Arriviamo così al punto conclusivo che vorrei toccare. Mi chiedo: il nostro Partito oggi è nelle condizioni di fare tutto questo? Qual è lo stato del Partito?
Non intendo qui toccare in dettaglio il tema della Sinistra Europea: in altre occasioni ho già espresso le mie riserve, che peraltro riconfermo. Nel merito, è stato annunciato un percorso per l’autunno: lì sarà la sede per discuterne. E noi, come area programmatica Essere Comunisti, porteremo il nostro contributo.
Tuttavia, voglio enunciare sin d’ora alcuni quesiti, poiché vedo tutta la proposta avvolta in una grande confusione. Si dice che, con la costituzione della Sezione Italiana della Sinistra Europea, si dà vita ad una nuova soggettività politica. Mi chiedo: questa nuova soggettività politica è un partito? Se è un nuovo partito, che fine fa Rifondazione? Se non è un nuovo Partito, che cos’è? Quali sono le sedi dove si prendono le decisioni? Decideranno gli iscritti? Vi saranno organismi politici in ogni città? Si costituiranno circoli sul territorio? Vi sarà un portavoce nazionale? Dei portavoce sul territorio? E se così fosse, si produrrebbero ovunque dei “doppioni”, con il rischio di vederli uno in conflitto con l’altro? Se consideriamo tutto ciò nel contesto di una situazione in cui già facciamo fatica a rafforzare, radicare e tenere assieme in modo civile il nostro Partito, si comprenderà tutta la mia perplessità. Ma avremo modo di parlarne.
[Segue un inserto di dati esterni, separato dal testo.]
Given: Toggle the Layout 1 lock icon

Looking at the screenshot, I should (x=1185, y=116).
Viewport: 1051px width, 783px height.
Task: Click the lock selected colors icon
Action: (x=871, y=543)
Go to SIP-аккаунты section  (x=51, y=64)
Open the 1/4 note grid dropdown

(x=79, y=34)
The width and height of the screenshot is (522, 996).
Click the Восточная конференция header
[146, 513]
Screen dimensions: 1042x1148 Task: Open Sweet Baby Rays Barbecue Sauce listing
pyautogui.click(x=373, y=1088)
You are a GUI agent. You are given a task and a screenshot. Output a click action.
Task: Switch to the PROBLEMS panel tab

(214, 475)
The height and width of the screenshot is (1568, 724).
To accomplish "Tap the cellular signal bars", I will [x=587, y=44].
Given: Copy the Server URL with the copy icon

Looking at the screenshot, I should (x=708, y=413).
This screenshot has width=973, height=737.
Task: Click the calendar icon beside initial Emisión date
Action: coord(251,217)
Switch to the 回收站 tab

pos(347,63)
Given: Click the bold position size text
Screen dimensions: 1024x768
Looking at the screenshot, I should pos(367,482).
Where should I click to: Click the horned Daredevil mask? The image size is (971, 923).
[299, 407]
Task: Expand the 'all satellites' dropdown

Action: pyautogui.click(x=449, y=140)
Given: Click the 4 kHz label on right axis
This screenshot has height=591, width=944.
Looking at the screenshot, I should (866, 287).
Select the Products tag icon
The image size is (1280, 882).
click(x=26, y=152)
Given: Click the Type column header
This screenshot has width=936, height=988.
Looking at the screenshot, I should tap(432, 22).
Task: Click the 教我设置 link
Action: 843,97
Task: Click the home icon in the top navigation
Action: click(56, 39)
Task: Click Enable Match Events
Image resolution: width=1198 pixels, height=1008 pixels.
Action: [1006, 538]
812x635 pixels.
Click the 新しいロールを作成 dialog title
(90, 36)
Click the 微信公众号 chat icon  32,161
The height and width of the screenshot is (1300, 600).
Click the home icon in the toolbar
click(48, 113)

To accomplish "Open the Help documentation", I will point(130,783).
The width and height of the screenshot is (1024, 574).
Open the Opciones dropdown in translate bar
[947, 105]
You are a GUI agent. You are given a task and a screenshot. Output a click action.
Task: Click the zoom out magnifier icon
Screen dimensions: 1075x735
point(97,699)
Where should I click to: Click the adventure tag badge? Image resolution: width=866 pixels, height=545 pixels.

Detto questo, vorrei in conclusione menzionare – poco tempo dopo (45 giorni) le elezioni politiche in cui Rifondazione ha registrato, in particolare al Senato, un buon risultato – un esito delle elezioni amministrative assai deludente. In alcune realtà arretriamo addirittura rispetto alle amministrative del 2001. A Milano, Napoli, Roma i voti che raccogliamo sono meno della metà di quelli ottenuti poche settimane prima. In Sicilia, per la prima volta nella storia del Prc, non eleggiamo nessun deputato regionale. E’ un campanello d’allarme che dovrebbe indurci ad aprire una riflessione approfondita sullo stato del partito, anche perchè al dato deludente dobbiamo associare una campagna elettorale fatta da alcuni candidati, ad esempio in una città come Roma, che denota un degrado della nostra vita interna: al punto da configurare una vera e propria questione morale. Purtroppo il segnale che viene dato oggi, quello di proporre ancora una volta una segreteria nazionale dove è rappresentata solo la maggioranza, non aiuta a creare quel clima unitario nel Partito essenziale per affrontare le tante difficoltà che abbiamo di fronte. E il dibattito e l’esito delle votazioni di questo Comitato politico nazionale ci dicono quanto le suddette difficoltà siano vaste e complesse.